As escolas que cobrarem materiais indevidos na lista escolar podem ser multadas ou até ter as atividades suspensas. Quem afirma é o secretário do Procon de João Pessoa, Helton René. Segundo ele, há uma série de itens que os colégios não podem cobrar dos pais. Caso haja essa cobrança, os responsáveis pelos alunos podem entrar em contato com as escolas, caso haja persistência, os consumidores podem procurar o Procon e fazer a denúncia.
“A punição vai de multa até suspensão das atividades da escola. As multas variam de R$ 3 a R$ 5 mil por caso. Não é uma multa barata”, disse.
A Lei nº 8.688/98, de autoria do atual prefeito de João Pessoa, Luciano Cartaxo (PSD), à época vereador na Capital pelo PT, “dispõe sobre a adoção de material escolar pelos estabelecimentos de ensino da rede particular e dá outras providências”. De acordo com Helton René, apesar de ser uma lei municipal, outras cidades já estão copiando a iniciativa.

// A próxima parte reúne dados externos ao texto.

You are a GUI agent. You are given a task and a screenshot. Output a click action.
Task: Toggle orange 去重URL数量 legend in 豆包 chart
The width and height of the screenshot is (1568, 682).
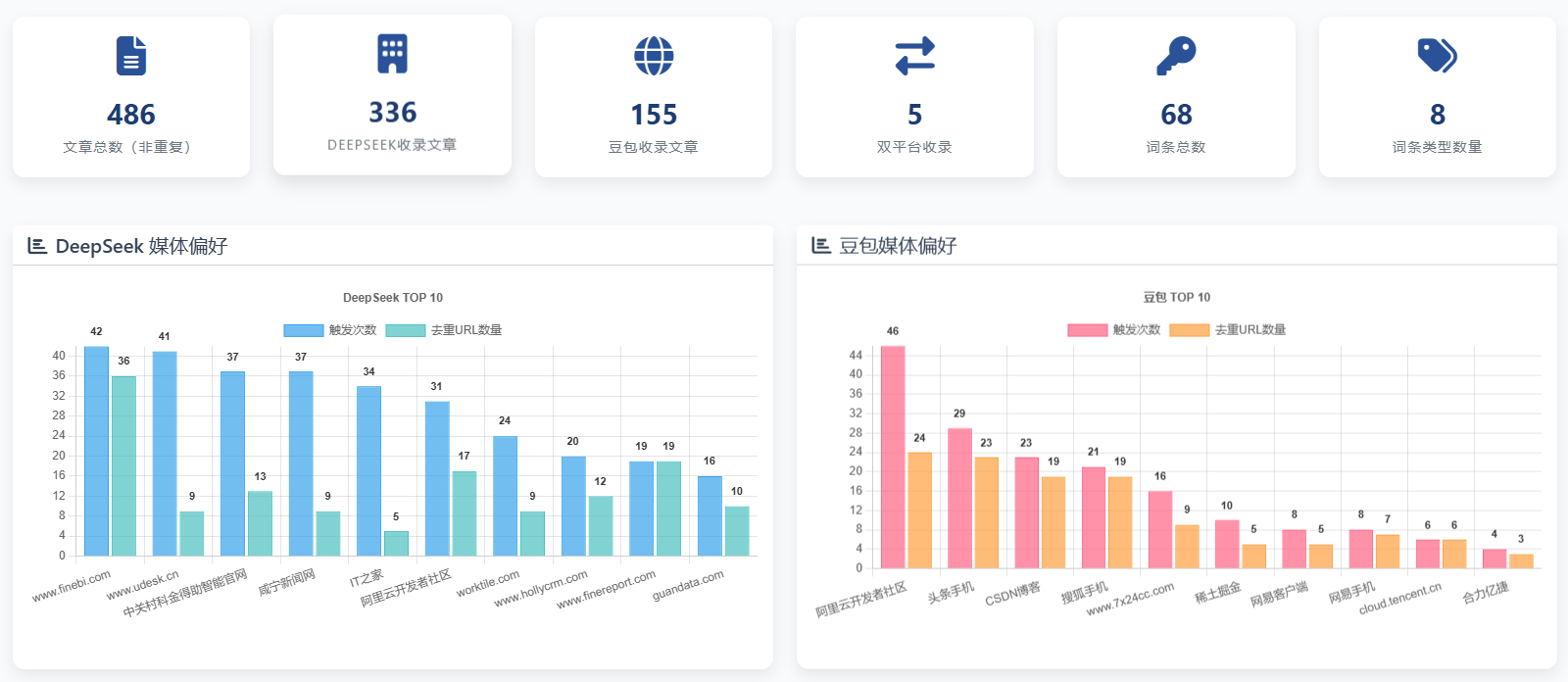tap(1228, 330)
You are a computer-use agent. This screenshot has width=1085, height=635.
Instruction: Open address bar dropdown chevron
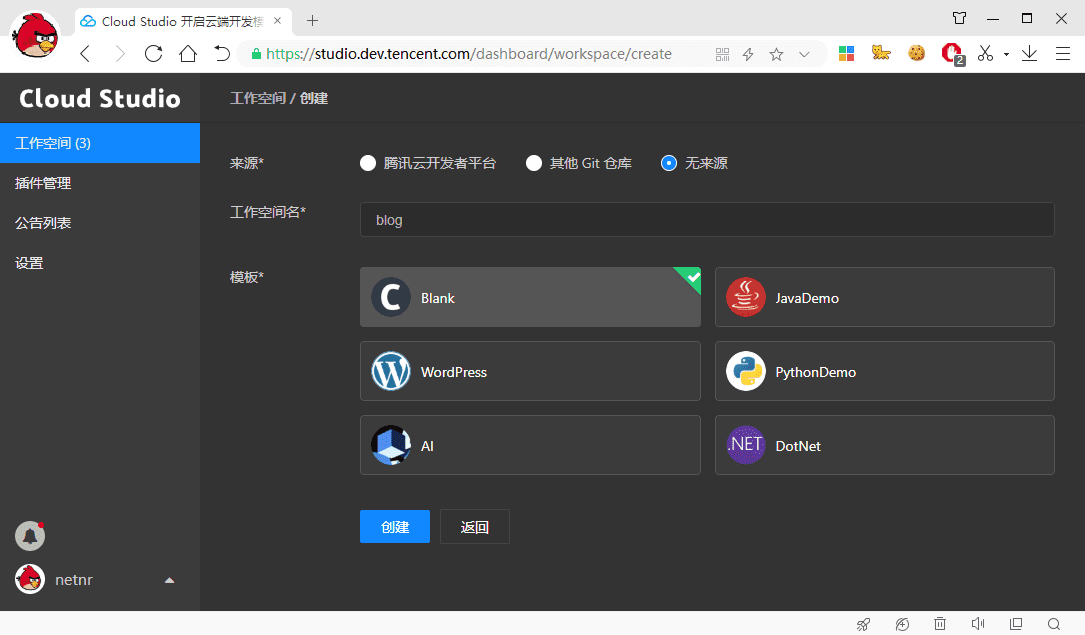coord(804,54)
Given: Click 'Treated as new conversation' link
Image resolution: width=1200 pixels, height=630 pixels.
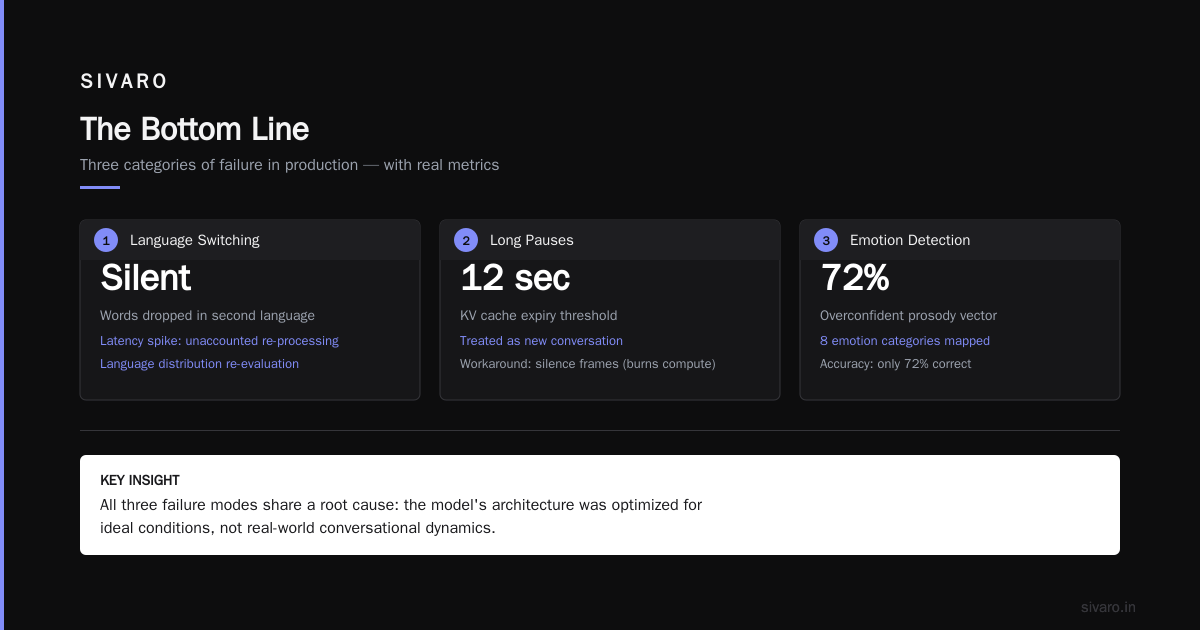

Segundo ele, até algumas escolas, em âmbito estadual, estão se adequando à recomendação do Procon municipal.
A lei, em seu Art. 2º, diz que “Para os efeitos desta lei considera-se material escolar todo aquele de uso exclusivo e restrito ao processo didático pedagógico e que tenha por finalidade o atendimento das necessidades individuais do educando durante a aprendizagem”, ou seja, é vedado a escola o direito de pedir materiais de uso coletivo, como papel higiênico, álcool, entre outros.
Segundo Helton René, os pais que queiram fazer a denúncia terão a identidade preservada, para evitar que os filhos sofram algum tipo de represália por parte das escolas.